La relación entre Mauricio Macri y Javier Milei atraviesa uno de sus momentos más tensos desde el inicio del actual gobierno, en medio de diferencias políticas y cuestionamientos internos que comienzan a impactar en el vínculo entre el PRO y la Casa Rosada.
En el entorno presidencial atribuyen al exmandatario la autoría de un comunicado partidario con críticas hacia la gestión nacional, lo que generó malestar dentro del oficialismo. A pesar de ello, desde el Gobierno aseguran mantener diálogo y buena sintonía con distintos dirigentes del PRO.
La situación expone además una estrategia política de Macri orientada a reposicionar al partido amarillo de cara a las elecciones de 2027, en un escenario donde el oficialismo busca consolidar alianzas pero también preservar autonomía política.

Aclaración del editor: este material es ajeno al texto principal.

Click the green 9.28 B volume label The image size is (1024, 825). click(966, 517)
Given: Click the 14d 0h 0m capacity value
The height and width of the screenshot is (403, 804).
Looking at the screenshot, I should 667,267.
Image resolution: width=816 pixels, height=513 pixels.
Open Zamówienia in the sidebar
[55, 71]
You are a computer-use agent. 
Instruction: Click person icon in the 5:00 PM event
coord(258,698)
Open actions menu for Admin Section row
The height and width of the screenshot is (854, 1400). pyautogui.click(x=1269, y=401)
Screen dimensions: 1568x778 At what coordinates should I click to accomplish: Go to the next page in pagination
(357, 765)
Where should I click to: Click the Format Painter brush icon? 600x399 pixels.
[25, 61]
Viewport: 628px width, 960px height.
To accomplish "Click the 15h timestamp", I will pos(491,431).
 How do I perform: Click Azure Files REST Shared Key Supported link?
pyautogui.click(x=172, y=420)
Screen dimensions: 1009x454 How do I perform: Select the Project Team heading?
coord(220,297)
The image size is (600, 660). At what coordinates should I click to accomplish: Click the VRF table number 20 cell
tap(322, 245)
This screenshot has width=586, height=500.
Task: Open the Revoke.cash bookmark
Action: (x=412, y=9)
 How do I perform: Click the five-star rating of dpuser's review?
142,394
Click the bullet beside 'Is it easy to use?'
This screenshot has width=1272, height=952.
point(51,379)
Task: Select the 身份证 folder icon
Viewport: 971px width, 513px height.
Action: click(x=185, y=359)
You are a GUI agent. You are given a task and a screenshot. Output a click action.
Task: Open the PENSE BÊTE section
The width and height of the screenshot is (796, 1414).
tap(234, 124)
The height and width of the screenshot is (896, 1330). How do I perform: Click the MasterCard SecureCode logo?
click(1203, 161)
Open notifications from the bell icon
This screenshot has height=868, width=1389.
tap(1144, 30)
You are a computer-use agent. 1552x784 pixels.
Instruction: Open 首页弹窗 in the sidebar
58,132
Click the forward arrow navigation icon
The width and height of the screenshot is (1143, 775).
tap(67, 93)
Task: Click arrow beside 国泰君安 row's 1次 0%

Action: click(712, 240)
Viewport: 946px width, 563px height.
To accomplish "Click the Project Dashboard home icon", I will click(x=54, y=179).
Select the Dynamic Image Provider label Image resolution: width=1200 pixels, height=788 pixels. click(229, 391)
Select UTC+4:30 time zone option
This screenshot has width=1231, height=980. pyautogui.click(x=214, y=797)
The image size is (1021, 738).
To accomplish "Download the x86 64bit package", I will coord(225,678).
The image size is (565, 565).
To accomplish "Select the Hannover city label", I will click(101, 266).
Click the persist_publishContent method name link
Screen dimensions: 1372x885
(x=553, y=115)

Mientras tanto, sectores cercanos al Presidente consideran que las diferencias con el líder del PRO responden tanto a cuestiones de poder como a la disputa por el liderazgo del espacio opositor y del electorado de centroderecha.
El nuevo capítulo de tensión política abre interrogantes sobre el futuro de la relación entre ambos dirigentes y sobre el rol que ocupará el PRO dentro del mapa político nacional en los próximos años.